Liv pulls out a napkin from the dispenser, wads it up into a ball, then throws it at me. “What can I say? Having my life flash before my eyes has made me hungry.” She throws another napkin, this time hitting me right in the forehead with it. She snorts, then ducks to the side to avoid getting hit with the two packs of Sweet-N-Low I throw at her. “And I wasn’t that loud.”
Sebastian slips in beside me, resting his arms over the tabletop. “Chester’s on his way.”
“What’s it like at the center? Jack and I don’t have to be worried, do we?” Liv swallows hard like she’s suddenly got a rock stuck in her throat she has to force down. “I mean, the other chasers there aren’t going to try to do anything to us because we’re witches, are they?” She fiddles with the bracelet around her wrist, her whole demeanor suddenly on edge. She’s cool with Sebastian now, but I remember how scared she was when he first told us he was a chaser. I never did ask her why she was so afraid. It’s not like she practices dark magic or anything.
Unlike me, a voice whispers in the back of my mind.
What I did to the vampire on the jogging path when he and his goons attacked Sebastian and me was definitely dark magic. I could feel it in my soul. The way he bled out from his eyes, nose, mouth, and ears—from places I couldn’t see—until his veins split open… It wasn’t right. I knew it wasn’t right from the moment I cast the sanguinary spell, and I should have stopped sooner than I did, but I’d be lying if I said it wasn’t intoxicating. To hold that much power over someone…
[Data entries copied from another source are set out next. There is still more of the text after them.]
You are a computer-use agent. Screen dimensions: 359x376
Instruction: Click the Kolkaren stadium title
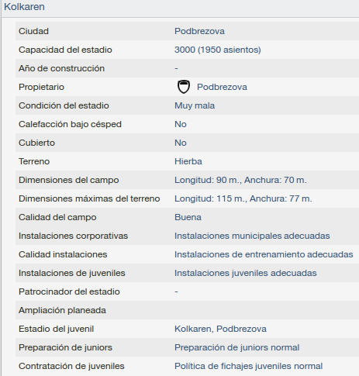[x=24, y=7]
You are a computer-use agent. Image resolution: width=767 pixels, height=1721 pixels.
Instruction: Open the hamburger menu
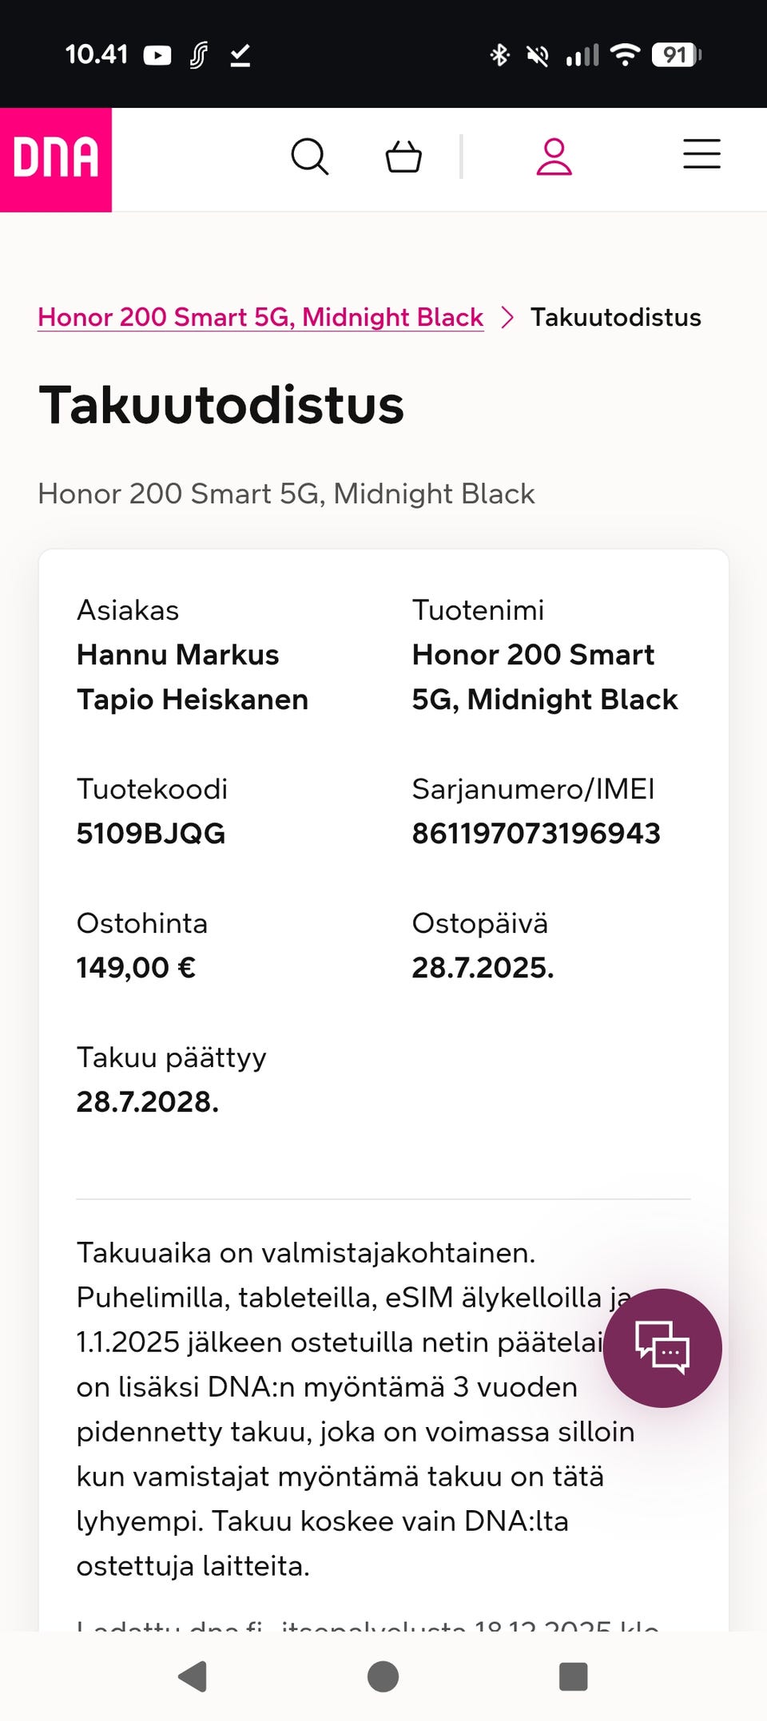click(x=701, y=154)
Then there’s whatever I did to Evan when I messed with his emotions. I’m sure dark magic played into that somehow too, whether it be from the spell Ivy gave me, or something I did on my own. Maybe it’s me who should be even more afraid of going to the center. I’m the one who keeps getting closer and closer to being something they need to chase.
“
You two have nothing to worry about,” Sebastian says, pulling me out of my dark thoughts. “I’ve got a sixth sense about people, and you two are as squeaky clean as they come.” He winks at me with a sly grin, obviously referring to his ability to tell who’s supernatural and who’s not, along with who’s potentially supernaturally evil and who’s not. An ability I likely gave him when I brought him back from the brink of death when we were children. Another secret Liv and Jack know nothing about. I wouldn’t even know where to begin to try to explain it to them since I have no idea how it happened myself. Was it some kind of fluke? Was it not? Would it happen again if I were to save someone else? Like Seth? Does being the living dead count since he didn’t have a heartbeat and now he does?
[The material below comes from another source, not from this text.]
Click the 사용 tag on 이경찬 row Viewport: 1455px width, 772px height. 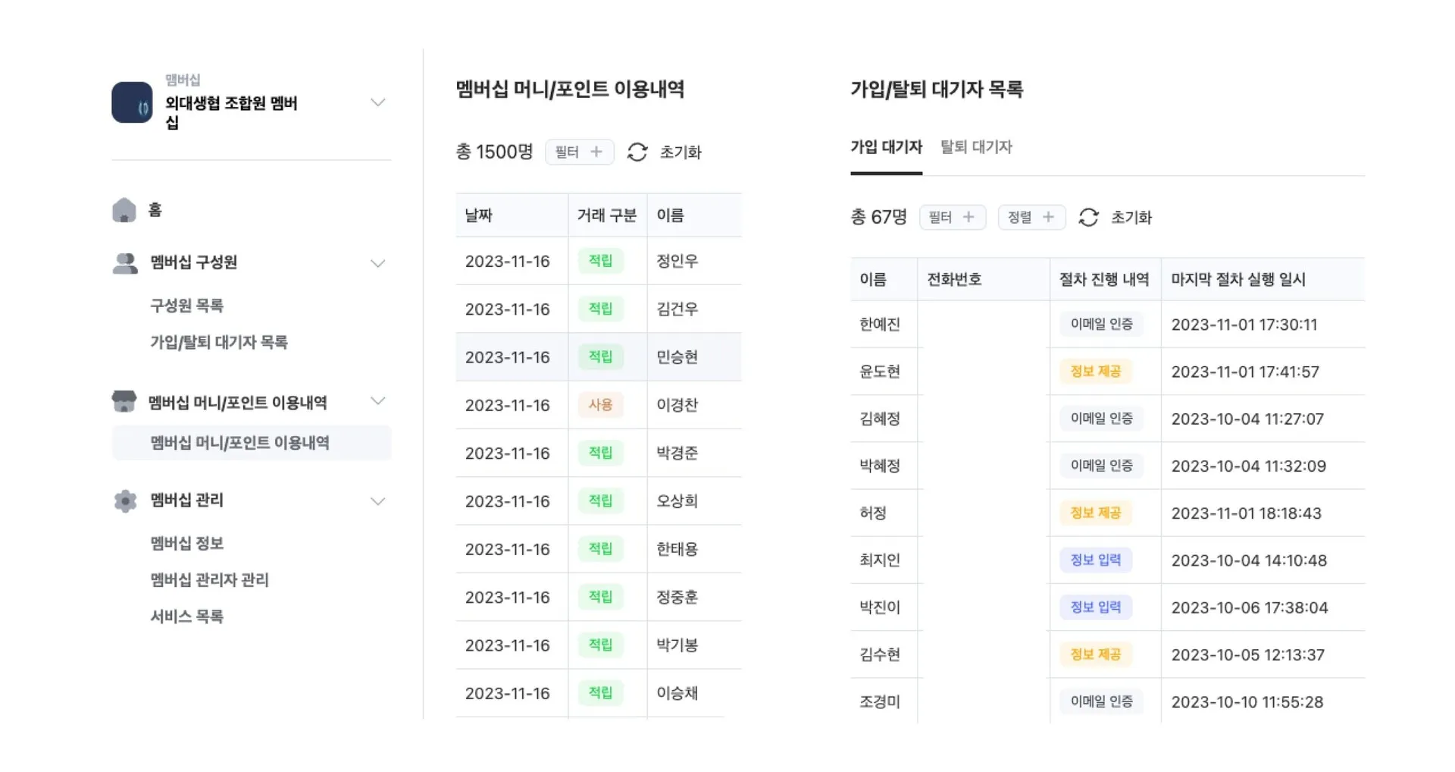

A shudder courses through my entire body at the thought of sharing any kind of connection with Seth. He might be human now, but he’s still the former vampire who attacked me, and the face of the boogeyman fueling my nightmares. I’ll never be able to scrub the memories of what happened at Night Life from my mind. To be potentially connected to him now the way I am with Sebastian, would be torture.
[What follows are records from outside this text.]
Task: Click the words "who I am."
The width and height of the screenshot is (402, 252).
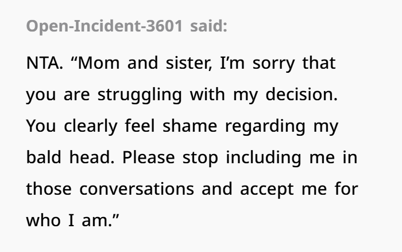Action: [x=73, y=221]
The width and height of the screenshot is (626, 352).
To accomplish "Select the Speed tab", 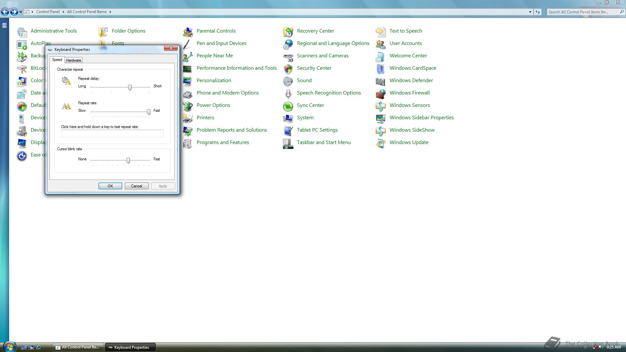I will pyautogui.click(x=57, y=60).
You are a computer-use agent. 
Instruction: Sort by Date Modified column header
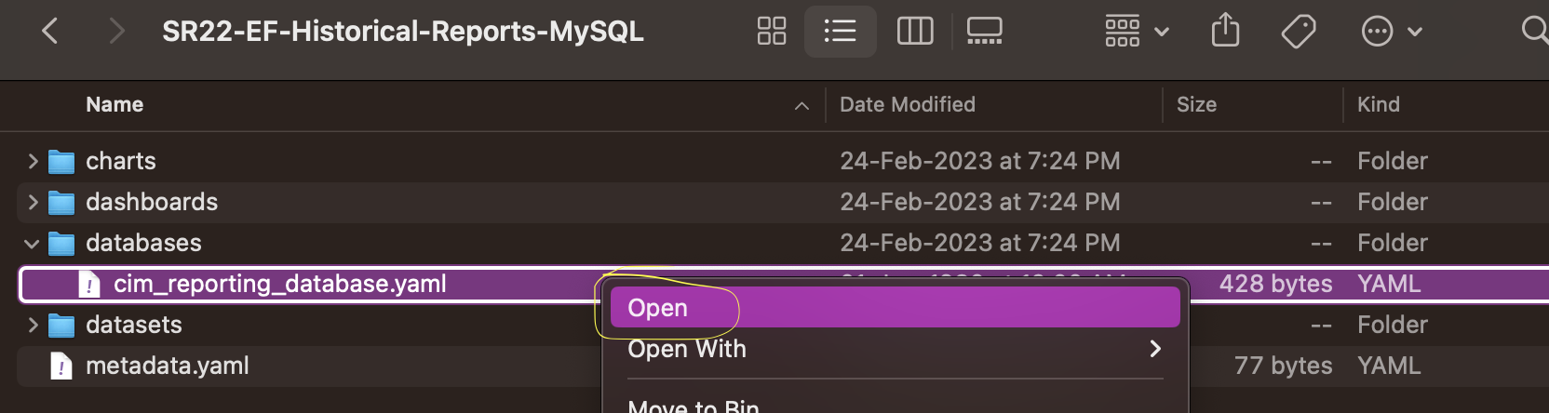point(907,104)
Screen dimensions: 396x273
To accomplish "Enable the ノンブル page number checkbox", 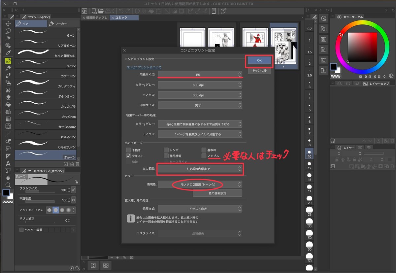I will click(204, 155).
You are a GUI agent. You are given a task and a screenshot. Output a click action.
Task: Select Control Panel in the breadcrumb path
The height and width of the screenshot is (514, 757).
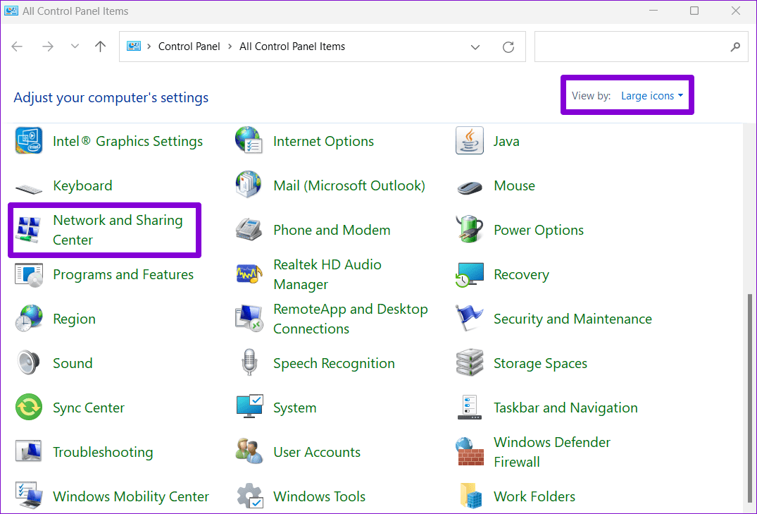[189, 47]
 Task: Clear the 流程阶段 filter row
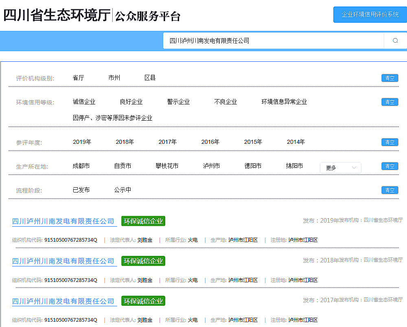[389, 190]
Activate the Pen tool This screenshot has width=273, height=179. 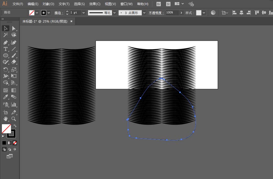click(x=5, y=42)
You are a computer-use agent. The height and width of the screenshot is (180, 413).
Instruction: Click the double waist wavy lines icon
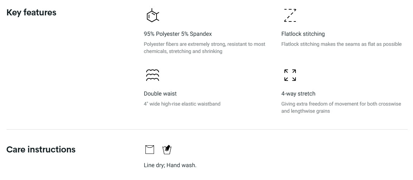153,75
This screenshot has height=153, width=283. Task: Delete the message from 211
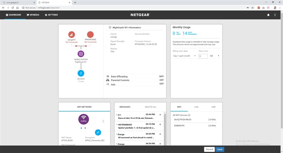[160, 115]
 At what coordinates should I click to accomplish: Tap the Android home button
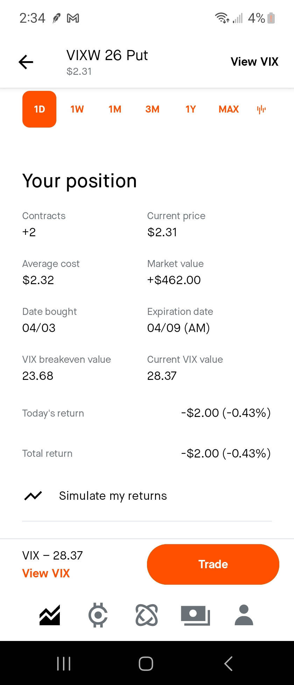[x=146, y=663]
Sebastian arches an eyebrow, his gaze narrowing in on me as though he knows where my thoughts have digressed. I’m really starting to think he does. He says his sixth sense doesn’t allow him to read minds, but he always seems to be attuned to mine.
I shrug off Seth and any supernatural gifts I many have given him as something to stress about later before I give myself a panic attack. With a smile, I lean to the side, nudging Sebastian with my shoulder. “Are you going to pretend Liv and Jack are from a center in England too, like you did me the first time you took me there?”
A Cheshire grin spreads across his face. “The thought had crossed my mind since civilians aren’t supposed to know about the center. You being the only exception.” He gives me a wink then leans on his elbows over the table, his gaze bouncing back and forth between my cousins. “Give me your best British accent.”
The bell above the door chimes, pulling my attention away from Jack’s horrible attempt at trying to sound British. Not a single person in the entire world would believe he’s British.